Akne riskini ve şiddetini artırıyor
Akne (sivilce) oluşumunda hormonlar, yağ bezlerini uyararak sebum üretimini artırmaktadır. Yapılan çalışmalarda taş devri diyetle beslenen ve doğal yaşayan daha ilkel toplumlarda akne görülmemektedir. Batılı ve endüstriyel topluluklarda ise beslenme alışkanlıkları ve çevresel faktörler nedeni ile sıklığı giderek artmaktadır.
Bisphenol A ve diğer endokrin bozucuların akne üzerine etkisine dair bugüne kadar yapılmış insan çalışması bulunmamaktadır. Yaptığımız çalışmada akne hastalarının sağlıklı bireylere göre çok daha yüksek bisfenol A değerine sahip olduklarını gördük. Ayrıca bireylerin akne şiddeti arttıkça idrarlarında tespit edilen Bisfenol A düzeylerinin de daha fazla olduğunu tespit ettik. Bu sonuç bizlere akne oluşumunda ve şiddetinde endokrin bozucuların rolünün olabileceğini göstermektedir.
Ürün içerikleri çok önemli
Örneğin bazı kişisel bakım ve kozmetik ürünlerinin (şampuan, oje, ruj, saç spreyi, parfüm, güneş kremleri ve nemlendiriciler) içeriğinde de paraben, fitalat, bisfenol A gibi endokrin bozucu kimyasallar bulunmaktadır. Bu ürünler vücudumuzun en büyük organı olan derimize direk teması ve sık kullanımları ile ciltten emilerek akne oluşumunda rol oynayan hormonal faktörleri uyarmakta, ciltteki yağ bezlerinin salınımını artırarak akne oluşumuna yol açabilmektedir.

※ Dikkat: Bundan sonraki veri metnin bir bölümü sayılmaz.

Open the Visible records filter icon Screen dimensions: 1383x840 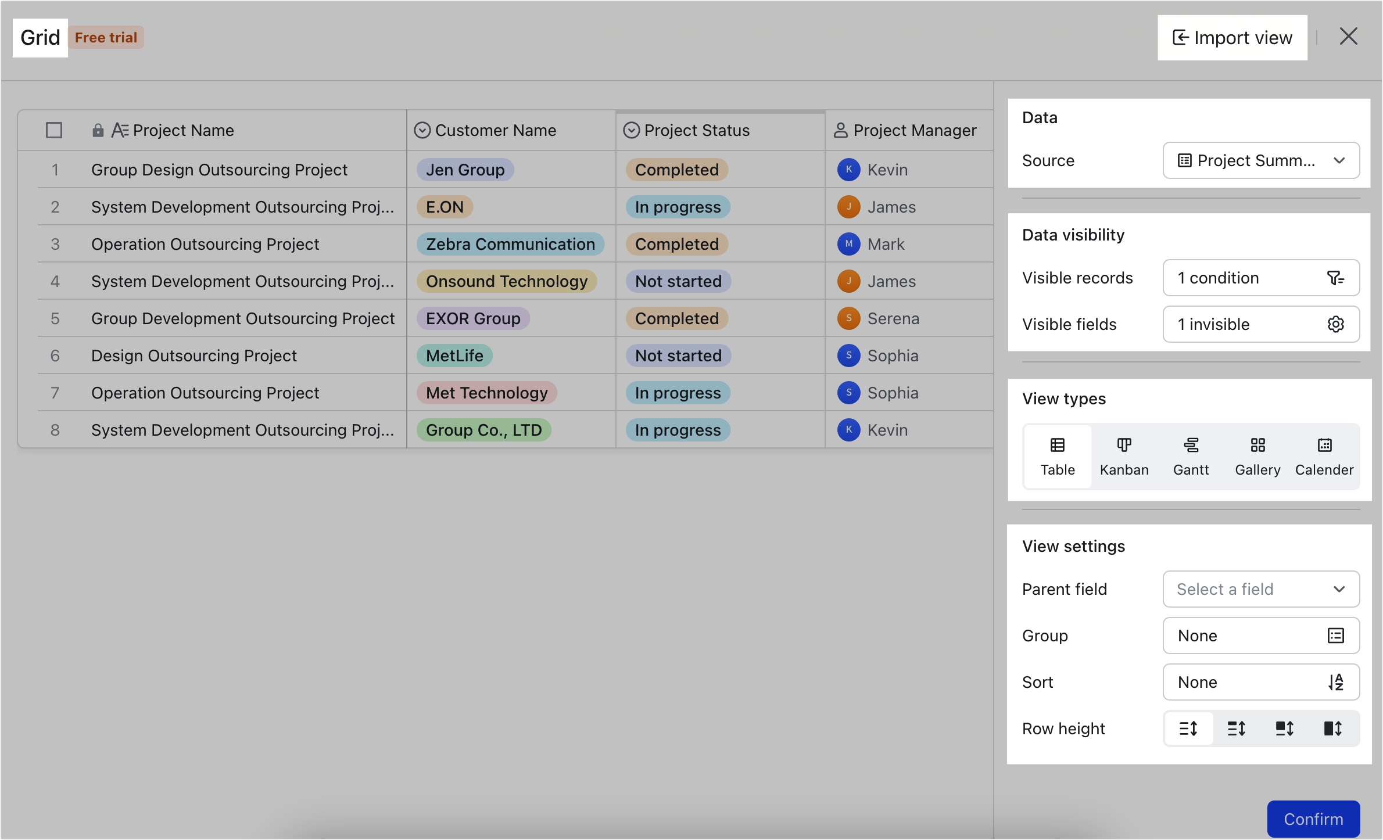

Etken maddelerin, cilde etkilerini ortadan kaldırmak için;
– Endokrin bozucuların neler olduğunun bilinmesi, kullanılan mutfak malzemelerinden kişisel bakım ürünlerine kadar satın alınan ürünlerin içeriğinin okunup ona göre alınması önemlidir. Çok sayıda endokrin bozucunun kimyasal içerik olması nedeniyle içerik detayını öğrenmek için barkod okuyucu cep telefonu uygulamaları da indirilerek yardım alınabilir.
– Koruyucu (preservative), paraben, parafen, fitalat, bisfenol A gibi endokrin bozucuları içeren şampuan, diş macunu, güneş kremi gibi cildimize direkt temas eden ve düzenli kullanılan kişisel bakım ürünleri almamaya özen gösterilmelidir.

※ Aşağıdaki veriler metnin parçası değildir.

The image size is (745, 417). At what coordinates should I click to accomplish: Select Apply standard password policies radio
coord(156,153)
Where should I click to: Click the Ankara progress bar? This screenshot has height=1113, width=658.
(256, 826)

– Konserve veya fast-food gıdalar yerine taze dondurulmuş, kurutulmuş veya mevsiminde taze yiyecekleri tercih edilmelidir.

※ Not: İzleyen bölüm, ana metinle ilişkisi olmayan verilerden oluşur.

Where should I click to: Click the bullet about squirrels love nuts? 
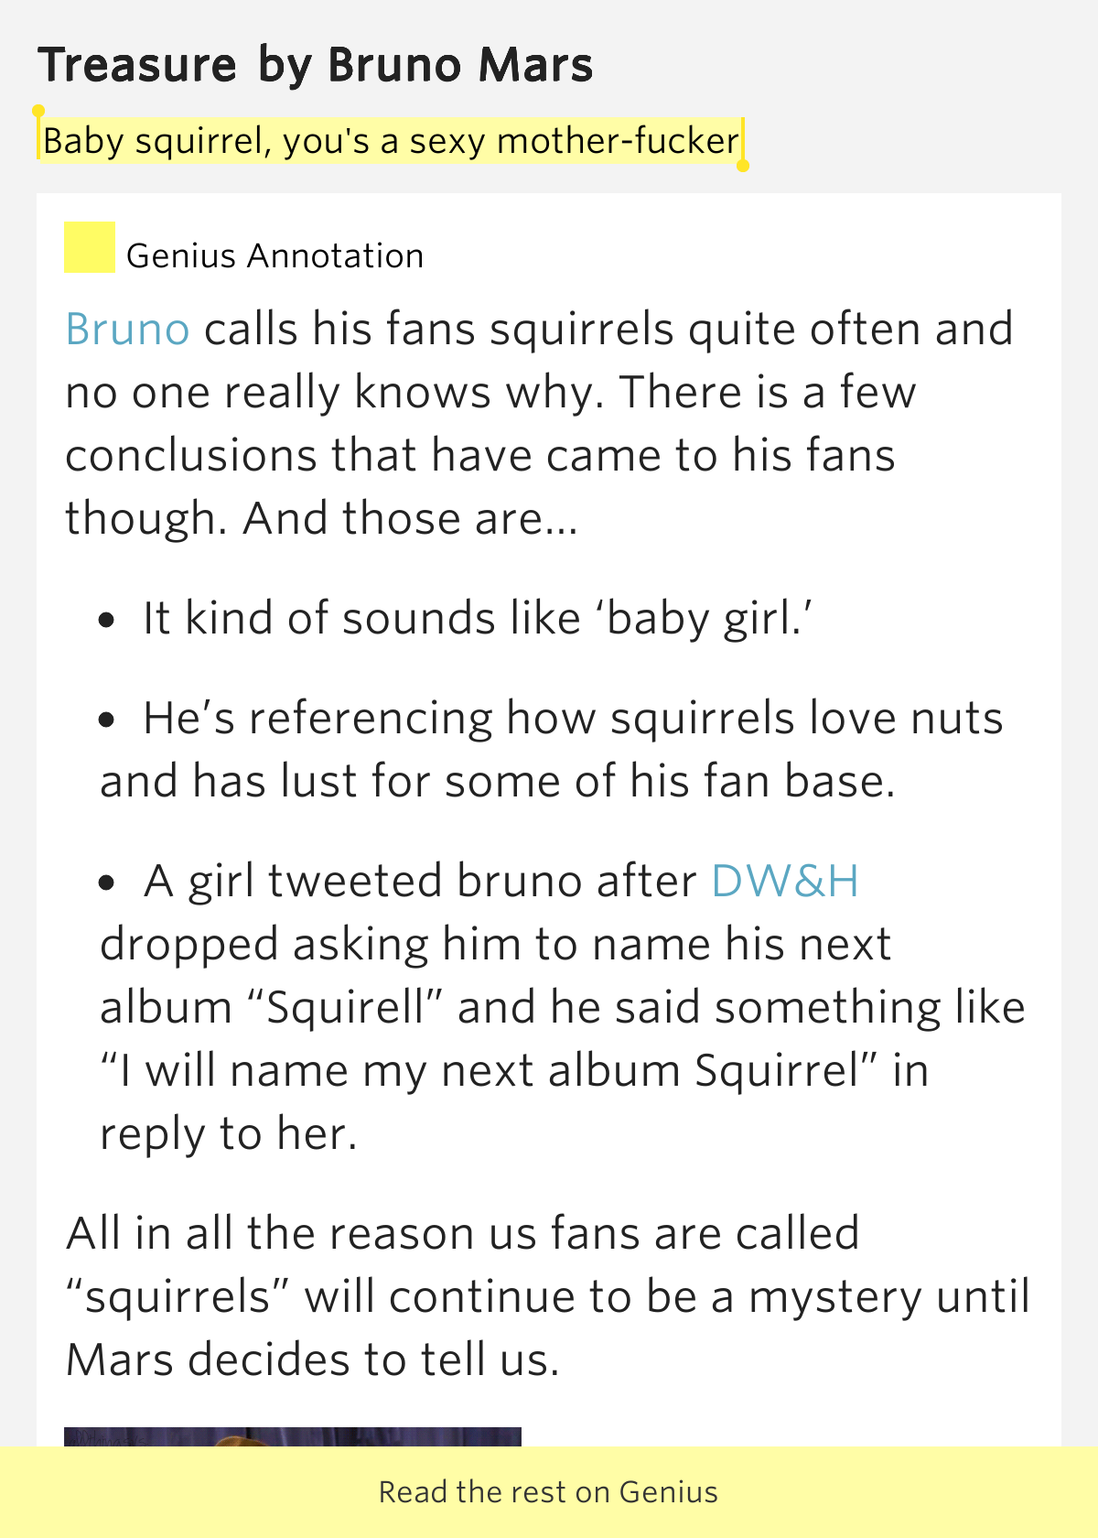pos(552,750)
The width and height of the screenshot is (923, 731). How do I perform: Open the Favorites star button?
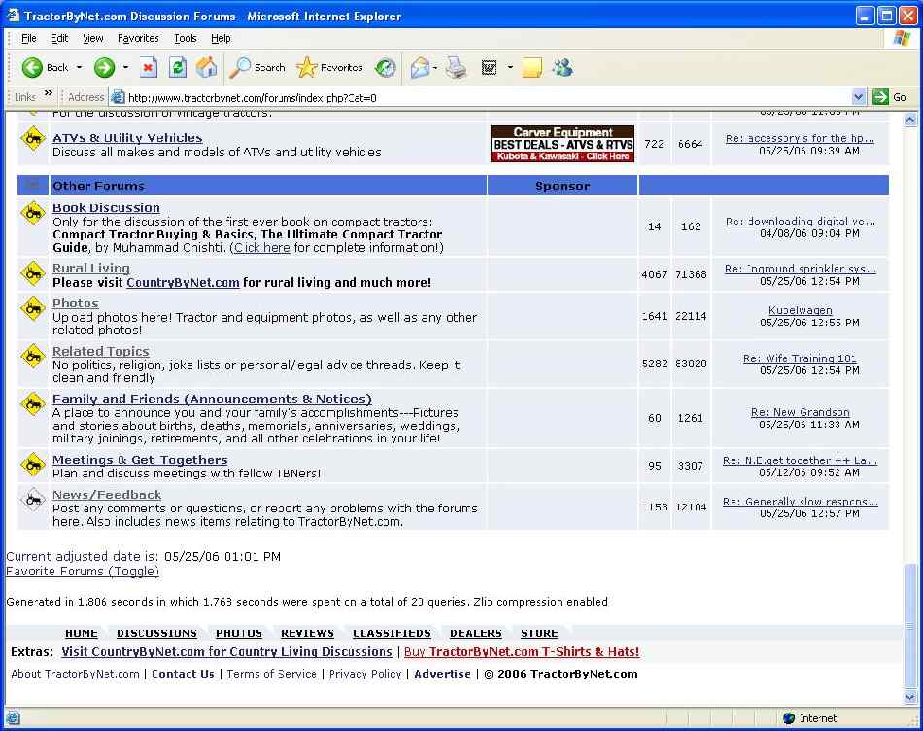click(x=329, y=68)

– Yiyecekler asla yanmaz poşet, plastik tabak vb malzemeler ile ısıtılmamalıdır.
– Pestisit, insektisit gibi tarım ilaçları ile kontamine olan meyve ve sebzeler yerine organik ürünlerin kullanımı tercih edilmelidir.
Akne oluşumunu önlemek için sağlıklı beslenin
Yüksek glisemik indeksli, fast food tarzı, ambalajlı endüstriyel gıdaların, yağlı gıdaların, cips ve çikolatanın, süt ve süt ürünlerinin tüketilmemesine özen gösterilmelidir. Bunun yerine az yağlı, organik sebze meyve ağırlıklı Akdeniz tipi diyet ve probiyotikler tercih edilmelidir.